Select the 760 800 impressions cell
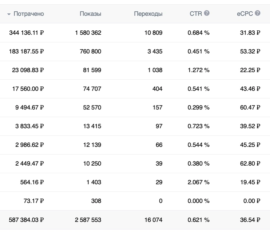point(90,51)

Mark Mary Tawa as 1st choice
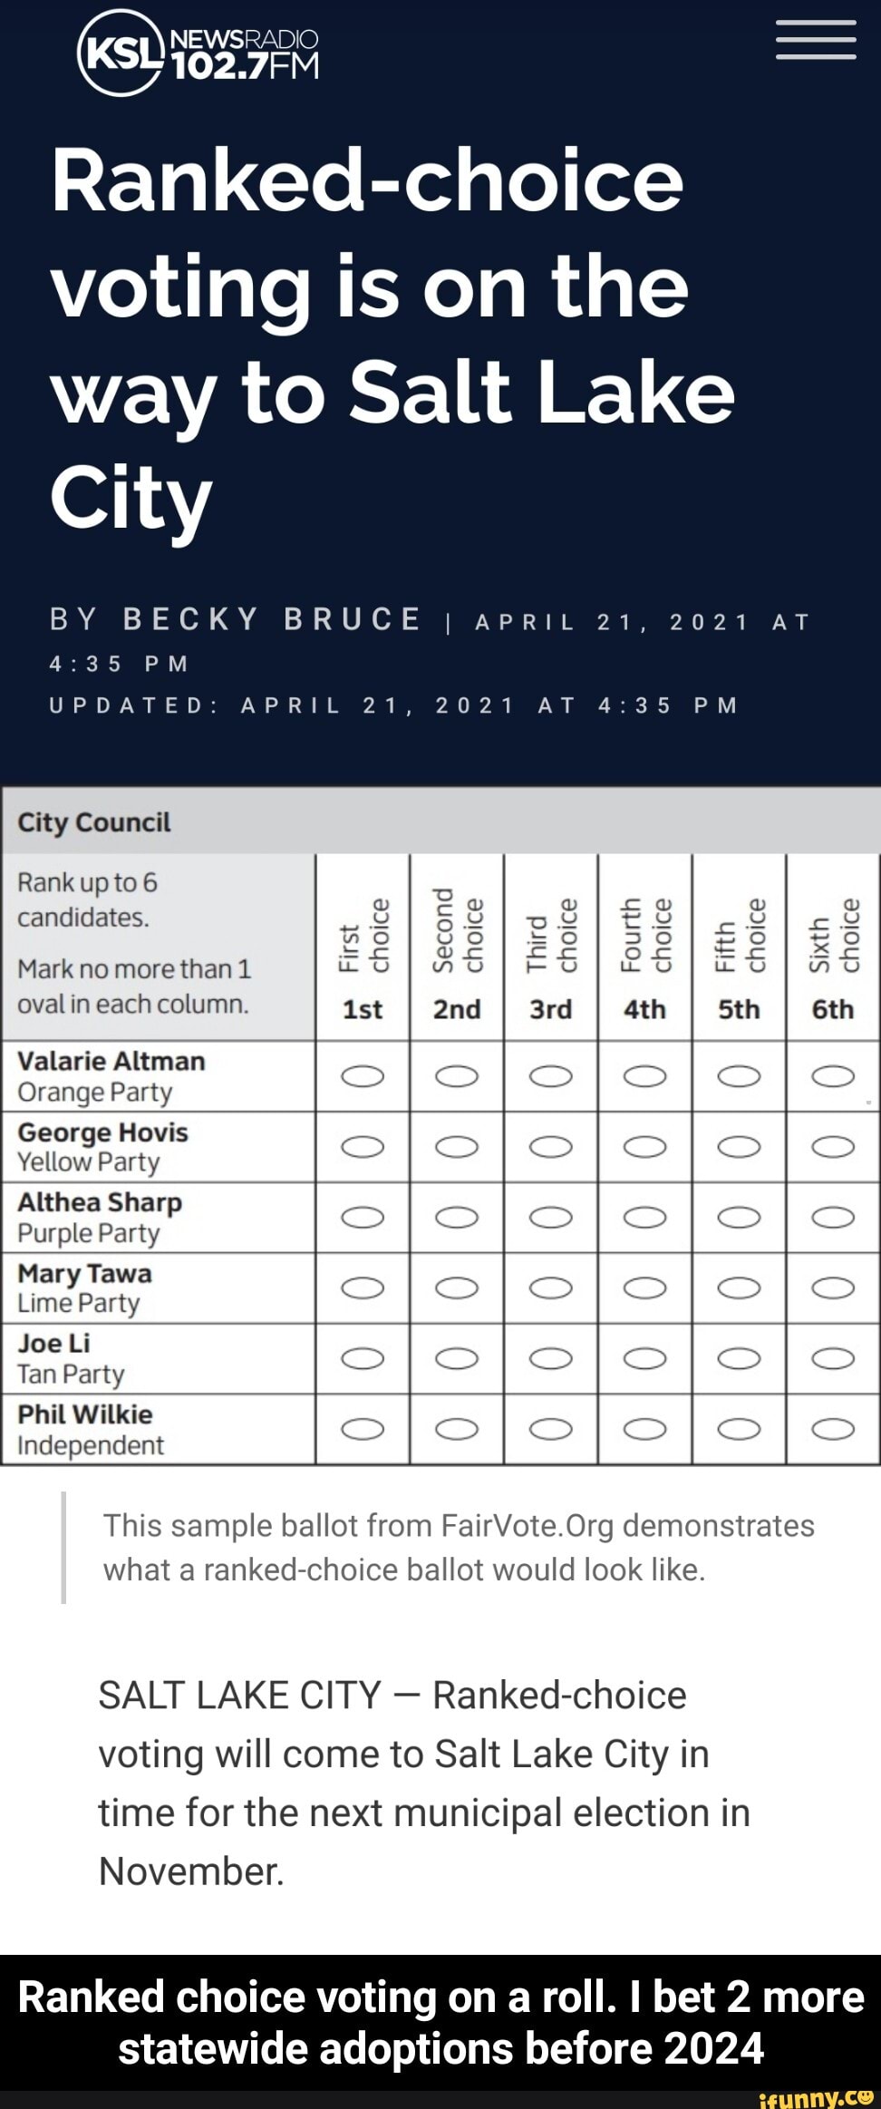pos(363,1288)
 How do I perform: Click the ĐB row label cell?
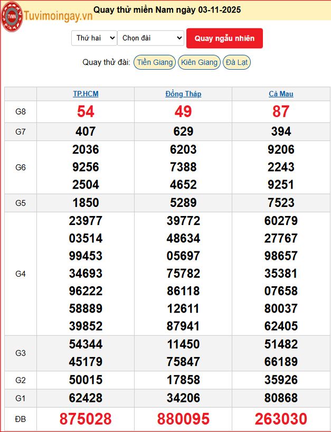tap(21, 419)
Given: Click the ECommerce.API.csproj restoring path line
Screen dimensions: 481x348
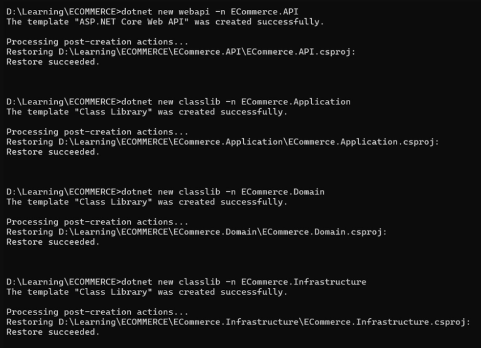Looking at the screenshot, I should 181,52.
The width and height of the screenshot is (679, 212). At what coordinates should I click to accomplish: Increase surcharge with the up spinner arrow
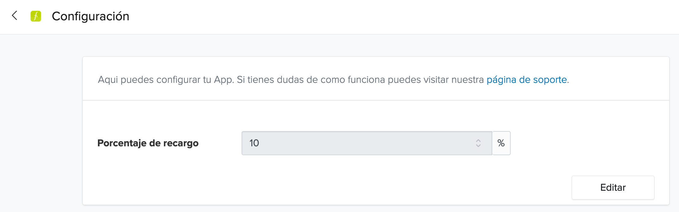(478, 140)
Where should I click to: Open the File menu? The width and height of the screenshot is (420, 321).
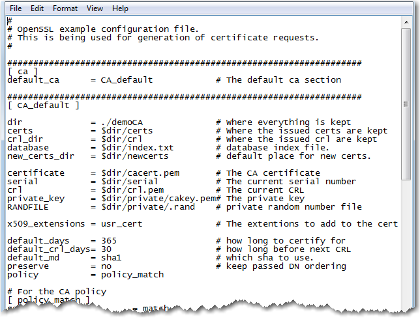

● ● ● ● ● ● ●

- **Task prompt**:
Can you change every "width and height" in the data above to "size", keeping everything else the same and leaving out the pictures?

- **Expected answer**:
Select the 760 800 impressions cell
point(90,51)

Mark Mary Tawa as 1st choice
pos(363,1288)
 How do I perform: Click the ĐB row label cell?
tap(21, 419)
Given: Click the ECommerce.API.csproj restoring path line
Screen dimensions: 481x348
Looking at the screenshot, I should 181,52.
The size of the screenshot is (679, 212). At what coordinates should I click to accomplish: Increase surcharge with the up spinner arrow
(478, 140)
Where should I click to: Open the File menu? The size of the screenshot is (420, 321).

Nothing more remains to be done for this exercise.